Many nights I snuck out of the house and hid in the dark, crying and lonely. I would wander through darkened streets and along bike paths in silence. I would wish that I could stop breathing, or bleed to death. A death from consumption or exposure would suit me well, or at least they sounded nice. I was often out in the rain, which made crying easier- and the tears harder to spot.

My first year of college I fell in love with a girl named Maria. I spent all of my time with her, even after I learned that she had a boyfriend in Massachusetts. It took me five years and a near suicide to get over it.

I’ve always had this difficulty with emotion. As a kid I was taught that emotions were a weakness. Anger would get me in trouble at school. Happiness would be ok in prescribed dosages. Excitability was abnormal. Sadness wasn’t tolerated, and the only appropriate time to cry was when someone died.


Less than a year ago I was diagnosed bipolar. So many days since then have been spent depressed, listless, confused and reflective. Some days I just drive. Hour after hour listening to Pandora and hoping for sad songs.

Last night I was thinking about all of the medications I’ve tried. Vrylar will be the ninth one. I’m worried that my bipolar is extremely treatment resistant.

Most of them haven’t done anything except cause unwanted side effects. Cymbalta made me extremely happy and not needing sleep. However when I started hearing voices I had to stop. This was my first experience with medication induced mania.

I asked my psychiatrist what our end goal should be. He said that we will work toward complete remission. I wonder if that’s even possible?

Some days I wonder what would be left of my personality if my bipolar went away. Are the best and worst times I’ve had all to be blamed on the illness?

I’ve decided that I need to get back into therapy. My last session was about six months ago. I stopped going because I was so busy in EMT school.

I also think I need to give up and tell the human resource department at work that I’ve been diagnosed with bipolar. It’s the only way I can see being able to miss work for therapy. I think I will need to go at least every week. Perhaps multiple times a week?

I don’t know. I guess that’s a theme to this blog. It helps to read other people’s stories.

Some days I think I’d be better off in the hospital.

Am I a phony?

Some days I feel empty. Like driving through a frozen prairie, so much space and ice and cold.

I feel that if my job realized how little I actually do I would have been fired a long time ago. I’m afraid that I’ll be found out and everyone will realize I’m just a big phony.

Sometimes acting makes me so tired. I play at maintaining normalcy, at work and as a husband. I don’t think people would like me if they knew how I think.

So, I just keep up the act. Does it matter how long it repeats? Is Wednesday so different than Tuesday?

Update: I have since learned that this is a fairly common feeling, in fact they have a name for it, Imposter Syndrome.

Diagnosed bipolar

In the spring of 2018 I was diagnosed as bipolar.

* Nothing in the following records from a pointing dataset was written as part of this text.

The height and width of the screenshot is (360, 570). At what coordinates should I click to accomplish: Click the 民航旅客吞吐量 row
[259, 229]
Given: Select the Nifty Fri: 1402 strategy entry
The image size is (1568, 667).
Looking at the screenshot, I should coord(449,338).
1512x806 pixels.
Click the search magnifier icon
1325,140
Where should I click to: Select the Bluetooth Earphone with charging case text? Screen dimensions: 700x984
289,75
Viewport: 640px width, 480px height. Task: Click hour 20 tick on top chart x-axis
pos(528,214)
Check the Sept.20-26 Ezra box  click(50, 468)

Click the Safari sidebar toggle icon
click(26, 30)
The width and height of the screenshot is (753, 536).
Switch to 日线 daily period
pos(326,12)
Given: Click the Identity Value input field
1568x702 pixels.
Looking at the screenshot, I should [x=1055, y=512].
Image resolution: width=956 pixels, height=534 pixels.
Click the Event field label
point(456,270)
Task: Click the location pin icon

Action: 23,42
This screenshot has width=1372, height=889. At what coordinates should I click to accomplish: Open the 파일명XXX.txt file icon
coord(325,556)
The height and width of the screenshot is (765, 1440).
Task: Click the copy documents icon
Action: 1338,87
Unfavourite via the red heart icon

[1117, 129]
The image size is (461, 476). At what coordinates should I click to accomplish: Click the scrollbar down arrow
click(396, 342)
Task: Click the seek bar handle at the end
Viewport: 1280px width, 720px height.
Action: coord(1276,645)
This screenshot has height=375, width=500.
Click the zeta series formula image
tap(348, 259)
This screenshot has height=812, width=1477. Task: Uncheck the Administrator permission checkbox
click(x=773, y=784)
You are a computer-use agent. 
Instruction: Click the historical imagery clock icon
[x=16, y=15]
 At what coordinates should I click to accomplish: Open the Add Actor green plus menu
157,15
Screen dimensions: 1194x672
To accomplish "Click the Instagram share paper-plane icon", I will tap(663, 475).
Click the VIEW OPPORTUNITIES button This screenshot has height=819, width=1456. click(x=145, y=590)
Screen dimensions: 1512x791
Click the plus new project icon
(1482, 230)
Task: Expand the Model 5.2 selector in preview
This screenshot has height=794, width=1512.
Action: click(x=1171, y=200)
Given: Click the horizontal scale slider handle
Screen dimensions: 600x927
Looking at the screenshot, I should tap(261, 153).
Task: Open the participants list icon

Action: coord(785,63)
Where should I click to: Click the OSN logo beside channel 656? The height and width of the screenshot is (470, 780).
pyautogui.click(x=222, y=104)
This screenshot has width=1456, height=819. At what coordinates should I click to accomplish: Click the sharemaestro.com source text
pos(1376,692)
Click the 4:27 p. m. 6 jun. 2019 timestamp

Last summer I underwent a spinal fusion surgery at L5-S1. I lived with back pain for several years. By the winter I had healed physically, but I wasn’t able to stop taking hydrocodone until January. When I was finally free of the pills I found myself stuck back in depression.

I’ve dealt with depression my entire life. As a child I felt this as anxiety, sadness and a persistent stomach ache.

I was diagnosed with Major Depressive Disorder when I was 21. I self medicated with drugs and alcohol until I was 35.

In the spring of 2019 I sought out counciling for depression. I worked with my G.P. and a councilor through an Employee Assistance Program.

This time I was diagnosed as Bipolar type 1. It took 40 years for a proper diagnosis.

I’ve decided to start this blog to journal my experience, but I’ve made it public in the hopes of helping other people suffering from / living with bipolar.